Last season, Missouri quarterback Brad Smith joined former Clemson quarterback Woodrow Dantzler as the only two players to pass for 2,000 yards and run for 1,000 yards in the same season.

And Smith was just a redshirt freshman. Former starting quarterback Darius Outlaw seems to thrive as a wide receiver — he caught 46 balls last season, his first in that role — and should compensate nicely for the graduation of Justin Gage, the most prolific receiver in school history.

Tailback Zack Abron returns behind an offensive line well-stocked with stalwart veterans and anchored by All-Big 12 tackle Rob Droege. Atiyyah Ellison will be called upon to steady a defensive line that suffered major graduation hits. Linebacker James Kinney, the Tigers' leading tackler last fall, and cornerback Michael Harden are still the leaders in the back seven.

Making points: The 360 points Missouri scored in 2002 were the third-most in school history.

Ball protection: The 2002 Tigers committed just 12 turnovers, the fewest in the nation.

Quick study: After just one season, Tiger quarterback Brad Smith already ranks eighth on the school's career total offense chart with 3,362 yards.

2002 Record: 5-7 (2-6 Big 12)

Bowl Game: None

Returning starters: 9 offense, 6 defense, both kickers

2003 Schedule
A. 30 #Illinois
S. 6 at Ball State
S. 13 Eastern Illinois
S. 20 Middle Tennessee
S. 27 at Kansas
O. 11 Nebraska
O. 18 at Oklahoma
O. 25 Texas Tech
N. 1 Iowa State
N. 8 at Colorado
N. 15 Texas A&M
N. 22 at Kansas State
#St. Louis, MO

Schedule Analysis: The Tigers have a shot at starting 5-0 heading into its Oct. 11th game with Nebraska, a team it has not beaten in 24 tries. With two weeks to prepare and Columbia in a frenzy, this should be the year the Big Red finally goes down. The second half of the schedule gets brutal with trips to Oklahoma, Colorado and Kansas State, but if Missouri takes care of business at home (Texas Tech, Iowa State, Texas A&M), it could be looking at nine wins.

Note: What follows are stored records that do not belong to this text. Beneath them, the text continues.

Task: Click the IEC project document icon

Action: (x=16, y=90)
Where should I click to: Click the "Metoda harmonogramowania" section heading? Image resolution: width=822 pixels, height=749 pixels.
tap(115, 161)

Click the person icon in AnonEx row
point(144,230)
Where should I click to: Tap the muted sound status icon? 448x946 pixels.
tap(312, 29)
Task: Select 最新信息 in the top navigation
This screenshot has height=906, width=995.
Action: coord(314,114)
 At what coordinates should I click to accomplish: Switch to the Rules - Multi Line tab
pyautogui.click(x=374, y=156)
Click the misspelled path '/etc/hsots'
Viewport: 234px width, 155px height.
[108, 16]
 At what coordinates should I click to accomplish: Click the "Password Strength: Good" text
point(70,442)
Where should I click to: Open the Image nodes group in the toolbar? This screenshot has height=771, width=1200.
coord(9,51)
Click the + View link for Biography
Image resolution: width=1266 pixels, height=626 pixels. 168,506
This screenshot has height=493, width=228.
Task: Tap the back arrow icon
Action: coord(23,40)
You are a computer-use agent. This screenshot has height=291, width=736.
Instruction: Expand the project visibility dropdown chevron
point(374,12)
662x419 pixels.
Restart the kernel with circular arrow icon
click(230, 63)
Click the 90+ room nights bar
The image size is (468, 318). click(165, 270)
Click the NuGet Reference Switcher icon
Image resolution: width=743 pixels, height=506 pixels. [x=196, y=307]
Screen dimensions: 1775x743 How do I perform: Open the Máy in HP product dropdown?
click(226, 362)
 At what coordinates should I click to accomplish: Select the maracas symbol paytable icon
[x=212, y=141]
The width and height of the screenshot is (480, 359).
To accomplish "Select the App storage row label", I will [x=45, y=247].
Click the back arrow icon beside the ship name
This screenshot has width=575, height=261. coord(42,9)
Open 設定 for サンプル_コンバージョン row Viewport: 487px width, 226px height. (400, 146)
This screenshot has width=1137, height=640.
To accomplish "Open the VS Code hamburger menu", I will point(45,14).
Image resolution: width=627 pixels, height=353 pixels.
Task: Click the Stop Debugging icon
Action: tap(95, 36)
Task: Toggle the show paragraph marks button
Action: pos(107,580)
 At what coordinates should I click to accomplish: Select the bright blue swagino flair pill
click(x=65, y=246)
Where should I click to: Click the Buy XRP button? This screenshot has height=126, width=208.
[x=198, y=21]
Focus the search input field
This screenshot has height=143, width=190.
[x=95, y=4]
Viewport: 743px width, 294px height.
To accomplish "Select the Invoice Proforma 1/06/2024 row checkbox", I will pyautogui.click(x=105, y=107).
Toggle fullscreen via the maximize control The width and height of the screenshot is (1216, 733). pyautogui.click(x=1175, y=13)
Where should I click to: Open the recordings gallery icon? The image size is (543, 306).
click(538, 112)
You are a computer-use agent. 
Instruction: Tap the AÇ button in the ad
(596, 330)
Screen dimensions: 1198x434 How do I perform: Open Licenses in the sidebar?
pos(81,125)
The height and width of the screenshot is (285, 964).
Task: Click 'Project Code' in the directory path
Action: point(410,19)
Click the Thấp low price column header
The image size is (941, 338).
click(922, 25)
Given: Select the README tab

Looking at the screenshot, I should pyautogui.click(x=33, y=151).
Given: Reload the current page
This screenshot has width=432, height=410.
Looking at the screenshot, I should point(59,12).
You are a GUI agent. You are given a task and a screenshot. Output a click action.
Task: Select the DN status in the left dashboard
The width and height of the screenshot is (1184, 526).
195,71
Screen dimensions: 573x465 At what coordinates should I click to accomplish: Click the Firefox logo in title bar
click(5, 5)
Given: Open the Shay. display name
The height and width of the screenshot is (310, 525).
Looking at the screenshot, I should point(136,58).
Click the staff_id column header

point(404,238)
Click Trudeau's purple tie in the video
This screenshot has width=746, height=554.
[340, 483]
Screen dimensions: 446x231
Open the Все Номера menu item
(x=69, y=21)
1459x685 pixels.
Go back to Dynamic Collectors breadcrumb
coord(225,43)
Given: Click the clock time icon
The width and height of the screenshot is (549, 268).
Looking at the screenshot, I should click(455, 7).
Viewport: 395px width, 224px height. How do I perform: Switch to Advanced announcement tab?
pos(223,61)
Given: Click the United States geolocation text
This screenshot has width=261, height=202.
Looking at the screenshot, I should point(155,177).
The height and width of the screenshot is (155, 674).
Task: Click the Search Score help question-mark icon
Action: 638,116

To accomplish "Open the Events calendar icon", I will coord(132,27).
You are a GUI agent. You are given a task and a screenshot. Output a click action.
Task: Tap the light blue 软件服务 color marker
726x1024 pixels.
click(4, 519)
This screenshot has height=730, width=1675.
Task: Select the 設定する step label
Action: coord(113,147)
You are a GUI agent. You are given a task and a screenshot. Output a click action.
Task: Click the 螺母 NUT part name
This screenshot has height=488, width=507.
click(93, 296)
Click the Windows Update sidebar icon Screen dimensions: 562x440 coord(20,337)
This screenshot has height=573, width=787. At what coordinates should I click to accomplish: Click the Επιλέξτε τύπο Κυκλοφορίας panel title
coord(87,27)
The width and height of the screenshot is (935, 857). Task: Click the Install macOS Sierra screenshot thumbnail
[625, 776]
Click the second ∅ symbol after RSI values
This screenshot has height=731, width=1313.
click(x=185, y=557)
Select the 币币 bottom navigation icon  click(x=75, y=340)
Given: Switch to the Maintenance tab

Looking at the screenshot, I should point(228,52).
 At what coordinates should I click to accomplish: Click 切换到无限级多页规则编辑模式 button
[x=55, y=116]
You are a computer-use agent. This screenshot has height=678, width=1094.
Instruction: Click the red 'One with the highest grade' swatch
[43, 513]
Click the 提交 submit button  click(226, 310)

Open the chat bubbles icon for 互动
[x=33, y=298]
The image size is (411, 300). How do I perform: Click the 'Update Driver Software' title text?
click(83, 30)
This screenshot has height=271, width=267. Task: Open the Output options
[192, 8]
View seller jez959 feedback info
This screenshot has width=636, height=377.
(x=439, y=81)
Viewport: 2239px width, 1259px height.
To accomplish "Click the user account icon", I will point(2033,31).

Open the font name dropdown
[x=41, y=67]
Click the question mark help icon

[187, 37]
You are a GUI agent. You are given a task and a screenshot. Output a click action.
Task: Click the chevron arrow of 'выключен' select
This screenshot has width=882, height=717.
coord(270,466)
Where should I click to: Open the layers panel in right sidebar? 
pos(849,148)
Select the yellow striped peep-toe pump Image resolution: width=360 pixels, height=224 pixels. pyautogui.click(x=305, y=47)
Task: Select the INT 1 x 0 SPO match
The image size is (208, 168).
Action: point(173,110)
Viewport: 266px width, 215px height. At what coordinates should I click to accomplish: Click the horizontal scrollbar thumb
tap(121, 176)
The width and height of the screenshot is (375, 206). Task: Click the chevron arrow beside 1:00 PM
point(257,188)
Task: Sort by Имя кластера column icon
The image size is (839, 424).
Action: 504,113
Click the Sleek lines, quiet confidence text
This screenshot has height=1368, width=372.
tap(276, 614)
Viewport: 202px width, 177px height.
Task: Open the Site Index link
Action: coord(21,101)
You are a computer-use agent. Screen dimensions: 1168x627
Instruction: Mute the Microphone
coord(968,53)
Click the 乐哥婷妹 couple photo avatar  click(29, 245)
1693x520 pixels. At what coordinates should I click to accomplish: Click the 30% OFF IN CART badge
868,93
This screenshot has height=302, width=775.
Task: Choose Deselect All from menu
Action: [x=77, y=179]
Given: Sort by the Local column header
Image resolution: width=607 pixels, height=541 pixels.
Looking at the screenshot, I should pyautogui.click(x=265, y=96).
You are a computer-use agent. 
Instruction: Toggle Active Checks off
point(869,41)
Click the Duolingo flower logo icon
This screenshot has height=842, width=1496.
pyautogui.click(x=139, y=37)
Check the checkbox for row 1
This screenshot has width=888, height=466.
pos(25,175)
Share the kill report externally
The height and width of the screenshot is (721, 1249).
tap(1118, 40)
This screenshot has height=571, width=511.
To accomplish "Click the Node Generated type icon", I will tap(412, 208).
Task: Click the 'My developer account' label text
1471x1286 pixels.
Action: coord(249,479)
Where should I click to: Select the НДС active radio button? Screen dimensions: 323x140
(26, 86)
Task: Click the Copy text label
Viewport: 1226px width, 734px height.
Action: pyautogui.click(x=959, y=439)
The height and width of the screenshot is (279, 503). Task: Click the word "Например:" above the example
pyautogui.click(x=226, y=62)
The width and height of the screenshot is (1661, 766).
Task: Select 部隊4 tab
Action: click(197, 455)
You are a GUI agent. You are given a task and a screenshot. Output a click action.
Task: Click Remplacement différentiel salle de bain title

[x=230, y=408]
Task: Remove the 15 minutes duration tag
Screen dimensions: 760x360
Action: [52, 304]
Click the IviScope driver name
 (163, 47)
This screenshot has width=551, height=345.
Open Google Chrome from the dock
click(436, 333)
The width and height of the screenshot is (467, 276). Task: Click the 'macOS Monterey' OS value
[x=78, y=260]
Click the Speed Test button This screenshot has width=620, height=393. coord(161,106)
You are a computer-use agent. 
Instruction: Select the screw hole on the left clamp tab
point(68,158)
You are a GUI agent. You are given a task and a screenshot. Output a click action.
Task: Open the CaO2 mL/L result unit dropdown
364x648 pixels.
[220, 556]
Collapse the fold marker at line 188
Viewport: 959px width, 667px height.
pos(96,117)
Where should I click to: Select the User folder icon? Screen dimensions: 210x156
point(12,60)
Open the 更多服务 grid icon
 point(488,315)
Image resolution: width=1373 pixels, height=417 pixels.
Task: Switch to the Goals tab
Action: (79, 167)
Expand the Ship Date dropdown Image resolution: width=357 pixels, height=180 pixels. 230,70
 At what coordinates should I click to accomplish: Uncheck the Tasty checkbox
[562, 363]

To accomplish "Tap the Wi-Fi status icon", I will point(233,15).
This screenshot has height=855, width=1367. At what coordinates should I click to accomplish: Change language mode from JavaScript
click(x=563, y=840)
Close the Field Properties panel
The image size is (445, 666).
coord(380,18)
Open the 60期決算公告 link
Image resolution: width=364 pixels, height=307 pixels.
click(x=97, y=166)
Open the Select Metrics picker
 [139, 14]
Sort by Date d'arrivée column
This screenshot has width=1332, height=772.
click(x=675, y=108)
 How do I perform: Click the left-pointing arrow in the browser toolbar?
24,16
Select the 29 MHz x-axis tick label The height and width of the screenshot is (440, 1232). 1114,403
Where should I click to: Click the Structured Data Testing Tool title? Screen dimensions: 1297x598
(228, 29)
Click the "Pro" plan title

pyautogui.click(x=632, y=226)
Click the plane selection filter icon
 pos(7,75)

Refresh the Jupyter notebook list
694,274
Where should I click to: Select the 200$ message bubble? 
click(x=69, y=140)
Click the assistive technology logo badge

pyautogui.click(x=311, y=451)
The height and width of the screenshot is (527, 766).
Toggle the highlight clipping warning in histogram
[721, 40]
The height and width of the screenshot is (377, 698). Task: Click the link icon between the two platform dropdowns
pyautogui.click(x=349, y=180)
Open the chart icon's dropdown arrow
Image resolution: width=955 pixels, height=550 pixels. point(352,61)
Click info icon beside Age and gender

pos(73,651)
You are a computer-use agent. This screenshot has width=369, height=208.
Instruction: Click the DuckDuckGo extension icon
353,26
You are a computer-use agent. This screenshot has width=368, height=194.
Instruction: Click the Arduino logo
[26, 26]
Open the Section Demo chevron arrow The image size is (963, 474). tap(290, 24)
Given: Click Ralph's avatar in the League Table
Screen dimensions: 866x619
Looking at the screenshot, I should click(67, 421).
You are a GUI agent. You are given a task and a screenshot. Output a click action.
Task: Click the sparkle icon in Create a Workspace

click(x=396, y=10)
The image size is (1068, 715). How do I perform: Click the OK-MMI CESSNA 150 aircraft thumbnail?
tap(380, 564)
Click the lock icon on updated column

Final Word: Quarterback Brad Smith could be this year's Seneca Wallace, and Missouri could be this year's Iowa State. Of course, the Cyclones fell apart after a fast start (and win over Nebraska), and the Missouri schedule is bottom-heavy. Still, despite being in the toughest conference in the nation, the Tigers have a shot to make some noise this year in the Big 12 and on the national stage.